Belge bölümü ->
□ □ □ □ □ □ □
TÜSİAD Başkanı Kaslowski: Tüketim ve yatırımların canlanması için öncelikle güven tesis edilmeli
TÜSİAD Başkanı Simone Kaslowski, ekonomide tüketim ve yatırımları canlandırmak için güven ortamının oluşturulması gerektiği uyarısını yaptı.
- | Son Güncelleme:
- | Patronlar TV
Türk Sanayicileri ve İş İnsanları Derneği (TÜSİAD) Başkanı Simone Kaslowski, Yeni Ekonomi Programı'nda (YEP) oldukça iddialı hedefleri olan bir program ortaya konulduğunu söyledi.
'Finansal Metamorfoz ve Geleceğe Dönüş' temasıyla düzenlenen 10. İstanbul Finans Zirvesi'nde konuşan Kaslowski, ekonominin geçen yıl son derece zorlu bir sınavdan geçtiğini kaydetti.
Ekonomik nedenlere çok da bağlı olmayan bir diplomasi sorunu nedeniyle ciddi bir kur şoku yaşandığını aktaran Kaslowski, "Normal koşullar altında böyle bir olayın bir ekonomik krize ya da küçülmeye neden olmaması gerekirken, biz geçmiş yıllarda biriktirdiğimiz bazı kırılganlıklar nedeniyle önemli zorluklar yaşadık" diye konuştu.
Kaslowski, bu krizin bir yandan ekonominin aslında düşünüldüğünden çok daha dayanıklı olduğunu da tüm dünyaya gösterdiğini dile getirerek, şunları kaydetti:
"Diğer yandan da bize kendi eksiklerimizi ve zayıflıklarımızı görme vesilesi yarattı. Başarılı bir ekonominin göstergesinin yalnızca yüksek büyüme olmadığı, büyümenin sürdürülebilirliğinin ve sağlıklı bir şekilde finanse edilmesinin de aynı derecede önemli olduğu konusunda artık sanırım hepimiz hem fikiriz. Küresel krizden bu yana dünyada oluşan bol ve ucuz finansman döneminde ülkemiz yüksek büyüme iştahı ile yatırımlara hız verdi."
□ □ □ □ □ □ □
Ham veri ->

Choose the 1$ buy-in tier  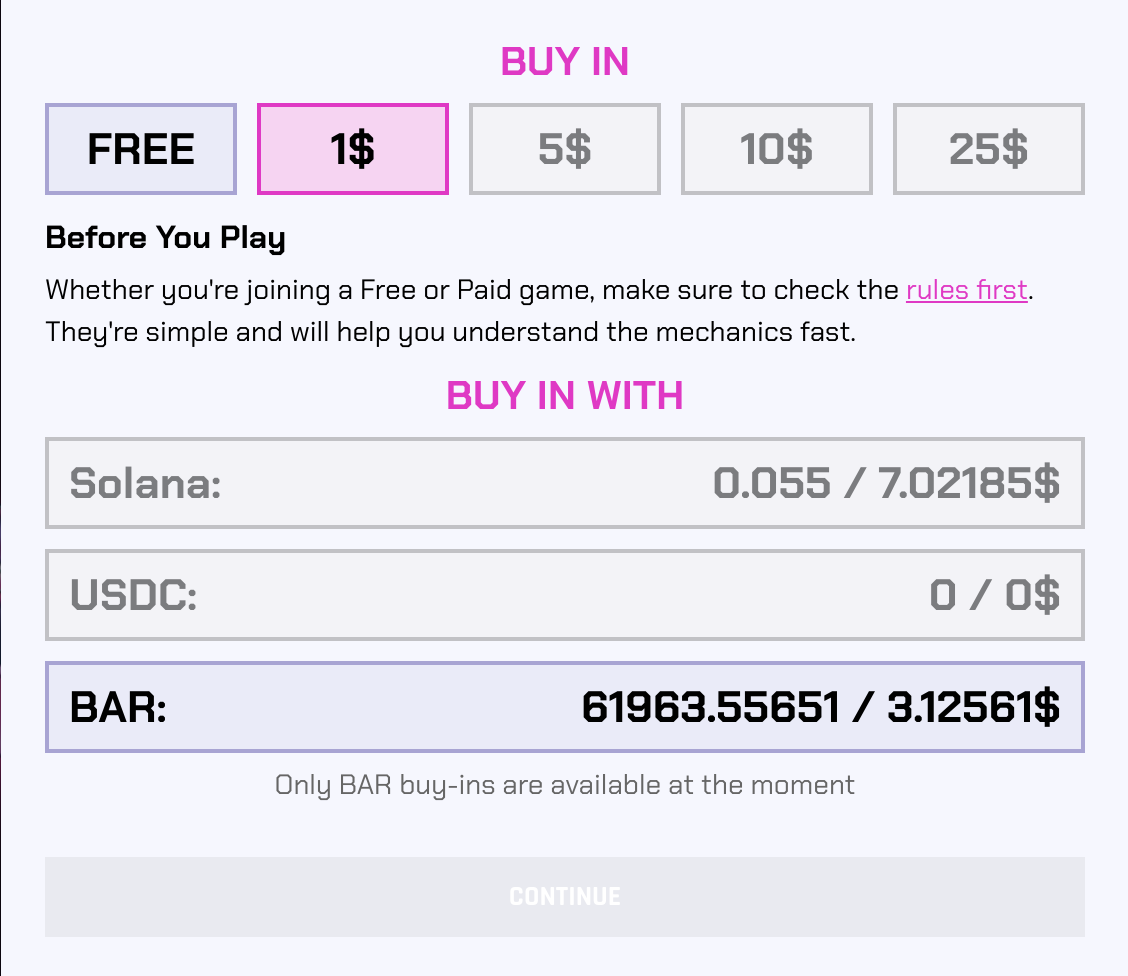coord(353,149)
□ □ □ □ □ □ □
Alıştırma yönergesi -> Yukarıdaki TÜSİAD haberinde "TÜSİAD Başkanı Kaslowski: Tüketim" sözcüklerinden başlayıp "ortaya konulduğunu söyledi." sözcüklerine kadar uzanan her şeyi hiçbir değişiklik yapmadan aynen aktarınız.

Görevin sonucu ->
TÜSİAD Başkanı Kaslowski: Tüketim ve yatırımların canlanması için öncelikle güven tesis edilmeli
TÜSİAD Başkanı Simone Kaslowski, ekonomide tüketim ve yatırımları canlandırmak için güven ortamının oluşturulması gerektiği uyarısını yaptı.
- | Son Güncelleme:
- | Patronlar TV
Türk Sanayicileri ve İş İnsanları Derneği (TÜSİAD) Başkanı Simone Kaslowski, Yeni Ekonomi Programı'nda (YEP) oldukça iddialı hedefleri olan bir program ortaya konulduğunu söyledi.